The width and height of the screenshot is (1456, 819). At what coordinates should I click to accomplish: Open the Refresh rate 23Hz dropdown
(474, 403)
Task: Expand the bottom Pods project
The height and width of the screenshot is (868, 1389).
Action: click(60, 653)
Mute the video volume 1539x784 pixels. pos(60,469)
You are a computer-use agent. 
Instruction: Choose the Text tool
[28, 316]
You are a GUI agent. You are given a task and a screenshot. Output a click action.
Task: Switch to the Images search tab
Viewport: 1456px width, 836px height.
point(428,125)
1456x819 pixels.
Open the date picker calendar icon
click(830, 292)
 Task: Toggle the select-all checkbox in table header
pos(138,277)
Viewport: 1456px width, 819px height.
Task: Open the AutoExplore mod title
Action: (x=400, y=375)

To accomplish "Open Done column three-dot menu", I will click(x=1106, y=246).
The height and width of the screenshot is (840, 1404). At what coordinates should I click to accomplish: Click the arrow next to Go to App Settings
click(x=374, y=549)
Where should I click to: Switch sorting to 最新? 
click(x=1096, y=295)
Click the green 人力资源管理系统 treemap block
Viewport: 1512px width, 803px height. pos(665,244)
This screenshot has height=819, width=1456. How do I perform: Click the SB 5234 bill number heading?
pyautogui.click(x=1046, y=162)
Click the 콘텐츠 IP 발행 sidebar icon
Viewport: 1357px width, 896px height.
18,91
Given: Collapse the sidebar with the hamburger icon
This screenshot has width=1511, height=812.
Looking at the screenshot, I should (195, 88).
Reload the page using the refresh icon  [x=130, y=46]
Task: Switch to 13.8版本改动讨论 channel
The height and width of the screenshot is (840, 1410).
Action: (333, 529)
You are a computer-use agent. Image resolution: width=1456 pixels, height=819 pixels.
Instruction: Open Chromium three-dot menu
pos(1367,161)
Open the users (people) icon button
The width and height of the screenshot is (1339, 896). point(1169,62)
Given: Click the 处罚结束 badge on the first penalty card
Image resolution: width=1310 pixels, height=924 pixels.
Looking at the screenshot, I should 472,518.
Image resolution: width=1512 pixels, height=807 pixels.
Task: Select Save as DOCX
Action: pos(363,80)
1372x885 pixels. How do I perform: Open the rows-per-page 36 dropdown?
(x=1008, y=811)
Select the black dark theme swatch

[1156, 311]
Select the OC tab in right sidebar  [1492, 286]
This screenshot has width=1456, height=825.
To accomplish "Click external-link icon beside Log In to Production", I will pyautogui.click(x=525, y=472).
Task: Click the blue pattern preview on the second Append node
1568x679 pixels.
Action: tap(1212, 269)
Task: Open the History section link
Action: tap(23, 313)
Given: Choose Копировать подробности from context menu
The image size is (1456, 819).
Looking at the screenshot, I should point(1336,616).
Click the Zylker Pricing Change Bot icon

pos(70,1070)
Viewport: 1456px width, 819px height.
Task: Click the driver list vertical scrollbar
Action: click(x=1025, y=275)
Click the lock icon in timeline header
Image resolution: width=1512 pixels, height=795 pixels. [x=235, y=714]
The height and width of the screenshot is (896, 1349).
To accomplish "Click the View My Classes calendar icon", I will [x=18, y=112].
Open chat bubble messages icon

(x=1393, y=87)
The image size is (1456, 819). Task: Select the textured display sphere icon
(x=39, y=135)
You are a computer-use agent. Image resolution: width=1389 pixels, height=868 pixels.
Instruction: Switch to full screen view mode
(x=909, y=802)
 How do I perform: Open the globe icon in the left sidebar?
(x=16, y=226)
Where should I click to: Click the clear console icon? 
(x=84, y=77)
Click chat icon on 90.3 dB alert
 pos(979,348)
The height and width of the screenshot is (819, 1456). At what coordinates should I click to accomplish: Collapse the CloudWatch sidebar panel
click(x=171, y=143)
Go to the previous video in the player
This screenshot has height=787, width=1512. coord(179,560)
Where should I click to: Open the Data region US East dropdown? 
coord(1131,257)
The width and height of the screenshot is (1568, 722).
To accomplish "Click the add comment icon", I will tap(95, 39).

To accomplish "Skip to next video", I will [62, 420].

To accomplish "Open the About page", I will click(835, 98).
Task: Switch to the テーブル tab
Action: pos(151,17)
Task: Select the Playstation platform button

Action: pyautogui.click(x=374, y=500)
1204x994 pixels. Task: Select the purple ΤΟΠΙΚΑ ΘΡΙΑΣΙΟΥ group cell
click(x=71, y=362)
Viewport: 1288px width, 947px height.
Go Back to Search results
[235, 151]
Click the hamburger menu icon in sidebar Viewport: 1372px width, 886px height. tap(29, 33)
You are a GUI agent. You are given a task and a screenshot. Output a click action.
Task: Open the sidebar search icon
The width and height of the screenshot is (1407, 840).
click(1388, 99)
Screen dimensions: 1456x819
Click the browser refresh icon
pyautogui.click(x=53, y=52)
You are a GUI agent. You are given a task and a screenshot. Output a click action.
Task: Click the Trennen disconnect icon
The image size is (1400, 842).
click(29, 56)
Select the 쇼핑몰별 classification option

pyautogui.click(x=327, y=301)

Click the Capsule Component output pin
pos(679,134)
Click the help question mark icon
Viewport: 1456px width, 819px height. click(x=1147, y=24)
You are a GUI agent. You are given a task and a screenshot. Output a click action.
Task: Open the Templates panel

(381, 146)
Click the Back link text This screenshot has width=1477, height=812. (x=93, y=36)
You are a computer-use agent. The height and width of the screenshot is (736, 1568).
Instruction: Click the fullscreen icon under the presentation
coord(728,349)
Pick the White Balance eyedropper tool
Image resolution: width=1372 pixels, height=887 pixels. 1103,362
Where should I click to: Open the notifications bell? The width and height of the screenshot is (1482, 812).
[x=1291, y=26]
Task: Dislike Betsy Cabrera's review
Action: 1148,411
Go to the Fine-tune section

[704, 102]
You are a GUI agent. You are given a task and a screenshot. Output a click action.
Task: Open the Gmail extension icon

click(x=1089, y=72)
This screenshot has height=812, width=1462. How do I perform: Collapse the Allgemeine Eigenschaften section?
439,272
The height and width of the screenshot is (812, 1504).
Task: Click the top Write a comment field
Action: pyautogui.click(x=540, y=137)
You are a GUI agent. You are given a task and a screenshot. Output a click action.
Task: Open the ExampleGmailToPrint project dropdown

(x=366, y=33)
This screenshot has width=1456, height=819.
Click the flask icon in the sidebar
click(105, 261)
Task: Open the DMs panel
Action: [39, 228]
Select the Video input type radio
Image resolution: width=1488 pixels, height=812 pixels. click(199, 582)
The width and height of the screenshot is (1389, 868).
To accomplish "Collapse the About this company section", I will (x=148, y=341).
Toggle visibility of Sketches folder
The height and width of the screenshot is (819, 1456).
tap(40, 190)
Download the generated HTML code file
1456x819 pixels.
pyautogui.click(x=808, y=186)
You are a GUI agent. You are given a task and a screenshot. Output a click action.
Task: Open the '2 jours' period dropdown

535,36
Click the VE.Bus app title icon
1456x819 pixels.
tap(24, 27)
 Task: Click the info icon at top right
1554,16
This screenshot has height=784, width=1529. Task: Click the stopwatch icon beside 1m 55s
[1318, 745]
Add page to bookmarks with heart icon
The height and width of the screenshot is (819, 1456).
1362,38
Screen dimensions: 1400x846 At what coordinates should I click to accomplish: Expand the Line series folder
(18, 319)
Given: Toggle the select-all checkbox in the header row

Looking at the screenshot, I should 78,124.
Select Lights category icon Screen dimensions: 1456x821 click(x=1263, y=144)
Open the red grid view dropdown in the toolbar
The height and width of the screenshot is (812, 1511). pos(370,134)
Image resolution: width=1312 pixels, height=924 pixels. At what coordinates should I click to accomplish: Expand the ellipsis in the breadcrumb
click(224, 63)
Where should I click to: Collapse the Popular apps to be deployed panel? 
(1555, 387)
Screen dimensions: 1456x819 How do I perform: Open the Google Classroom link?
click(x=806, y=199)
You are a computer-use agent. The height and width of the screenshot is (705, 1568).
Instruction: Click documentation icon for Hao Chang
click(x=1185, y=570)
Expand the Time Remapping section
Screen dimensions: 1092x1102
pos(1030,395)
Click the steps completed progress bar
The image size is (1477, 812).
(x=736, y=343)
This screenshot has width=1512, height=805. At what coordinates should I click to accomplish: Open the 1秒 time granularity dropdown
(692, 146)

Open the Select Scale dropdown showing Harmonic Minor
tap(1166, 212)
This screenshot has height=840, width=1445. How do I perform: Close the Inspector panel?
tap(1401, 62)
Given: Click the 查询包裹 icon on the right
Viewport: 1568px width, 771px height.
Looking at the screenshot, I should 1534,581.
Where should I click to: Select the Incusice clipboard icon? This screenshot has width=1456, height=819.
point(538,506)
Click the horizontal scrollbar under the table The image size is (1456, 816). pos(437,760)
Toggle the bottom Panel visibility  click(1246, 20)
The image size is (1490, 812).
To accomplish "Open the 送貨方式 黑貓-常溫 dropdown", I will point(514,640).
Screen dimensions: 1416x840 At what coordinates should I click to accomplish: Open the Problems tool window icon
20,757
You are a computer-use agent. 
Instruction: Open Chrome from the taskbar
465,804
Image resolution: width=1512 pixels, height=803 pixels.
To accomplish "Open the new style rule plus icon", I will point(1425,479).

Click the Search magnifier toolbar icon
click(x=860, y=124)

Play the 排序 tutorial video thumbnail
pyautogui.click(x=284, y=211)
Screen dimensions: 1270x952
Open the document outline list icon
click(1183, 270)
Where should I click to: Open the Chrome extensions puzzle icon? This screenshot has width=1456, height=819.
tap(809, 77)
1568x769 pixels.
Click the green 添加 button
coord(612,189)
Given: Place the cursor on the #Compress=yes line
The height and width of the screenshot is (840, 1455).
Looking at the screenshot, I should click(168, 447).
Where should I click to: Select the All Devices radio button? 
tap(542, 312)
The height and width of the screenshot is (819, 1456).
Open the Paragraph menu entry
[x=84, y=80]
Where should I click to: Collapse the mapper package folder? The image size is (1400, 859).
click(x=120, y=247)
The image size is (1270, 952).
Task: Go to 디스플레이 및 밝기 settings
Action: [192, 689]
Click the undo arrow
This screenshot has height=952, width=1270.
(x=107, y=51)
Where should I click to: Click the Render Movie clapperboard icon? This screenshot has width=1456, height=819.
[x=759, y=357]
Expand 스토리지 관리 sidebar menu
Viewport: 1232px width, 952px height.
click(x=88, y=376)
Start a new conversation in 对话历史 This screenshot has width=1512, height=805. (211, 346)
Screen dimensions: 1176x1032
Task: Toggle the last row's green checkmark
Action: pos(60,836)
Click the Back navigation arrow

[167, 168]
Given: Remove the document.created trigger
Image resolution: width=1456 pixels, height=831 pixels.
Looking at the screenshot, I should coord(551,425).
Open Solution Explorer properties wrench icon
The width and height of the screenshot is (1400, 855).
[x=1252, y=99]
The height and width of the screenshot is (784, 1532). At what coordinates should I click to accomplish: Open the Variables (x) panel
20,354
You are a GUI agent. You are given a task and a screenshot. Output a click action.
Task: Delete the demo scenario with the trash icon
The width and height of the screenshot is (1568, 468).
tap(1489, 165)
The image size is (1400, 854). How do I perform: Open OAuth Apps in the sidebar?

● ● ●

- [What is being asked]: Which lines above run from the one containing "Click the help question mark icon" down to the one containing "Click the Back link"? Repeat exactly those, both ends included, and nothing else.

- [Task result]:
Click the help question mark icon
Viewport: 1456px width, 819px height. click(x=1147, y=24)
You are a GUI agent. You are given a task and a screenshot. Output a click action.
Task: Open the Templates panel

(381, 146)
Click the Back link text This screenshot has width=1477, height=812. (x=93, y=36)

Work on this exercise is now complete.